Collected data entries:
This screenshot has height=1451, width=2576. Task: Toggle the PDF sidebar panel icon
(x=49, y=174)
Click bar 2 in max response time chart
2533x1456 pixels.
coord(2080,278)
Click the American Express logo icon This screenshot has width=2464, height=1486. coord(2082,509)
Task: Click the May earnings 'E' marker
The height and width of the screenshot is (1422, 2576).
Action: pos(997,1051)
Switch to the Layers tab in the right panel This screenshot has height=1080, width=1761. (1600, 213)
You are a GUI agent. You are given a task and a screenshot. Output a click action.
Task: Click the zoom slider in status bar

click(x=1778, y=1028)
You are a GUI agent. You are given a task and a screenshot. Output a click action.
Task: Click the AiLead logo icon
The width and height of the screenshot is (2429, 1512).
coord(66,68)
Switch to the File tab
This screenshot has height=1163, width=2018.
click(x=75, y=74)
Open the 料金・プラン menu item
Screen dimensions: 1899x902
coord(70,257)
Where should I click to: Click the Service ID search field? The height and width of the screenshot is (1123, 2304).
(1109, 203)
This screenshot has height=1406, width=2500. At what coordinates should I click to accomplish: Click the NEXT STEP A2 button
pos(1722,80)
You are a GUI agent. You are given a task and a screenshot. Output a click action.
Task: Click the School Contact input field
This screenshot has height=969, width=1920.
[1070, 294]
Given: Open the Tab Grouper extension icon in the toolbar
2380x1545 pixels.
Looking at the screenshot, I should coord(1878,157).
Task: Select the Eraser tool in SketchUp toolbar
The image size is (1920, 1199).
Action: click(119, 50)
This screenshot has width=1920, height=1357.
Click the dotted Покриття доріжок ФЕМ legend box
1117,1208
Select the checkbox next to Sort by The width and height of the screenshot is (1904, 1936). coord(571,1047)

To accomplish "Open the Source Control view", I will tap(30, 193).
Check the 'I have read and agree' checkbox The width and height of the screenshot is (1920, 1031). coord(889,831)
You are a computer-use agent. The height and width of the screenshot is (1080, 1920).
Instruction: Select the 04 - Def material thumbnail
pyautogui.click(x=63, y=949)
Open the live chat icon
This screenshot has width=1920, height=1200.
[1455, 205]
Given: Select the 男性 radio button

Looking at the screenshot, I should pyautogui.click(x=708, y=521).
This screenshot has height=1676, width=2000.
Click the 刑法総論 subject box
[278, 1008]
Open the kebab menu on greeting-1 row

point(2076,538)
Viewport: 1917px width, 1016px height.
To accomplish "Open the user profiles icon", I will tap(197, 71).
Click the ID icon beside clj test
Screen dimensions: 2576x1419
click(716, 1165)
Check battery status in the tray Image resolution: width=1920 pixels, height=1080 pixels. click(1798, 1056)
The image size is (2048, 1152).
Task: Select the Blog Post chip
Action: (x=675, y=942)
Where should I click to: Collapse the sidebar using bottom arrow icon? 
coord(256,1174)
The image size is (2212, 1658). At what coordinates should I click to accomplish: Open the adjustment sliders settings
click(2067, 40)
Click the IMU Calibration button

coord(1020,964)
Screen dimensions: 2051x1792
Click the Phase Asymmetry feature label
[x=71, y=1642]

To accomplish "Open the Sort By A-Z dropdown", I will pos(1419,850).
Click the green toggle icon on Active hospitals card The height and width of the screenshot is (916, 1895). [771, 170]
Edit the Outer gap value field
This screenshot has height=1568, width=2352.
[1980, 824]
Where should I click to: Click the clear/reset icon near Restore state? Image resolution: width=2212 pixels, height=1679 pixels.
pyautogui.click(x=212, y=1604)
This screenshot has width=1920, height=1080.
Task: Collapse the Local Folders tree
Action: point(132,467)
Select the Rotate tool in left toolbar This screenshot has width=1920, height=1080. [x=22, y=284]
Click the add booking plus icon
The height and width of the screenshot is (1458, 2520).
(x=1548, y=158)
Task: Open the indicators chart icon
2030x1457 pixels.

## Work instructions
Give the number of lines above that include "chart". Write nothing else.

## Response area
2